The unitary first: You leave your efficacious tortoise, and look at me till your lower jaw hangs down. There will be evil.
The bipartite second shows one looking downwards for nourishment, which is contrary to what is proper; or seeking it from the height, advance towards which will lead to evil.
The bipartite third shows one acting contrary to the method of nourishing. However firm that one may be, there will be evil. For ten years action will not in any way be advantageous — let that one take none
The bipartite fourth shows one looking downwards for to nourish. There will be good fortune. Looking with a tiger’s downward unwavering glare, and with the desire that impels it to spring after spring, that one will fall into no error.
The bipartite fifth shows one acting contrary to what is regular and proper; but if that one abide in firmness, there will be good fortune. That one should not cross the great stream.
The unitary sixth shows the one from whom comes the nourishing. That one’s position is perilous, but there will be good fortune. It will be advantageous to cross the great stream.
Mutatio
Guan/View
shows the worshipper who has washed hands, but not presented offerings, with sincerity and an appearance of dignity.
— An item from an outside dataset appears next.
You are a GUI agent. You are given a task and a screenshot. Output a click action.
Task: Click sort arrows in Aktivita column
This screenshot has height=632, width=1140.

The bipartite first shows the looking of a child; not blameable in subordinates, but matter for regret in those to whom they answer.
The bipartite second shows one peeping out from a door. It would be advantageous if it were the firm correctness of a passive nature.
The bipartite third shows one looking at that one’s own life; to advance or recede?
The bipartite fourth shows one contemplating the glory of the polity. It will be advantageous for that one, being such as that one is, to be a guest of the head of state.
The subject of the unitary fifth is shown contemplating that one’s own life. A person of elevated character, that one will fall into no error.
The subject of the unitary sixth is shown contemplating that one’s proper character to see if it be indeed that of a person of elevated nature. That one will not fall into error.